Not actual size
C’mon, MAGAstinians. Buy another ticket for the Trump Train. Buy some more crappy merch! Sink a few more of your boats! It’ll be fun. Your enemies will tremble as Trump makes the flag you wrap yourselves in mean fascism instead of freedom. C-O-O-L, huh?
Lara Trump promises “four years of scorched earth when Donald Trump retakes the White House” (if he stays out of jail). It’s a helluva campaign pitch:
Trump has been persuaded to turn down the volume on the threats of vengeance, but his allies are continuing to advance this message.

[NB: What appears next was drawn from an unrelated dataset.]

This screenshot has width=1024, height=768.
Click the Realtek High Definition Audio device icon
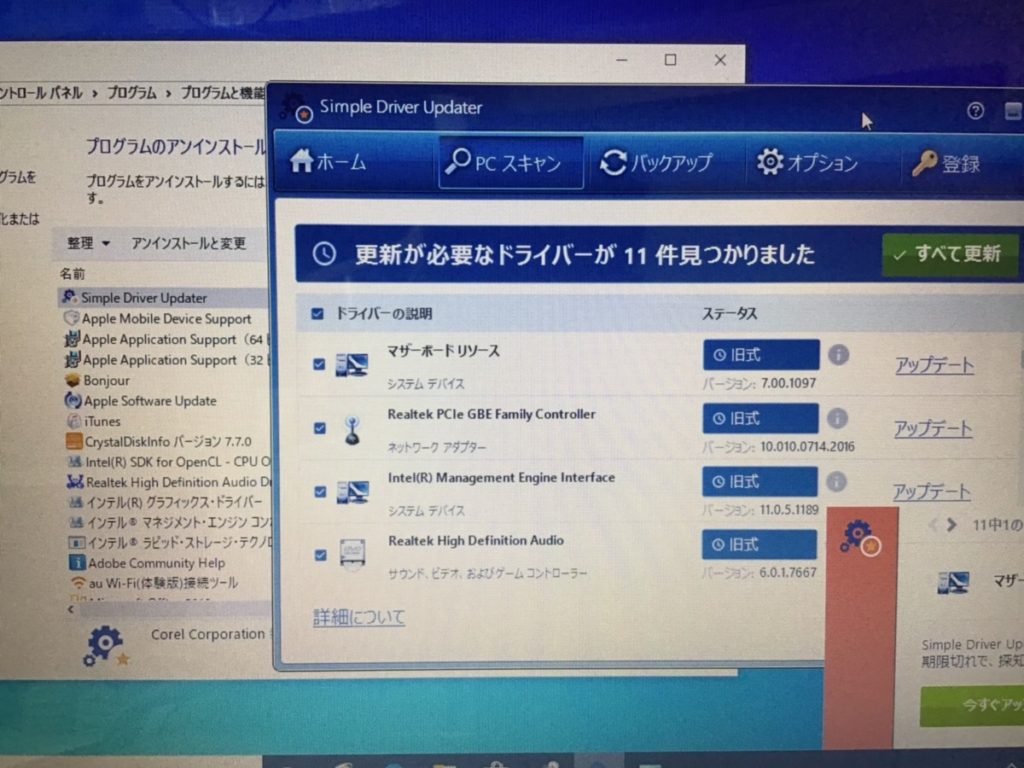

Lara Trump, the candidate’s daughter-in-law whom he installed as co-chair of the Republican National Committee because the incumbent merely cast doubt on the 2020 election without going so far as to conclusively say Trump won, unleashed this terrifying promise:
He showed us a whole lot that we didn’t know was going on — within the media, within Washington, D.C. He exposed a lot of people. So they have to do everything they can to keep him out of that White House ’cause they know Donald Trump gets in for four more years, the jig is up for them. The gloves are off. There are no holds barred here. He is going full-throttle. He’s not worried about winning another election. It’s four years of scorched earth when Donald Trump retakes the White House.
Doesn’t that sound like fun? People are tired of the toxicity of national politics, I get it. Enough to stay home and not get their shiny, white vinyl souls tainted by voting this November. Remind them what MAGA is selling.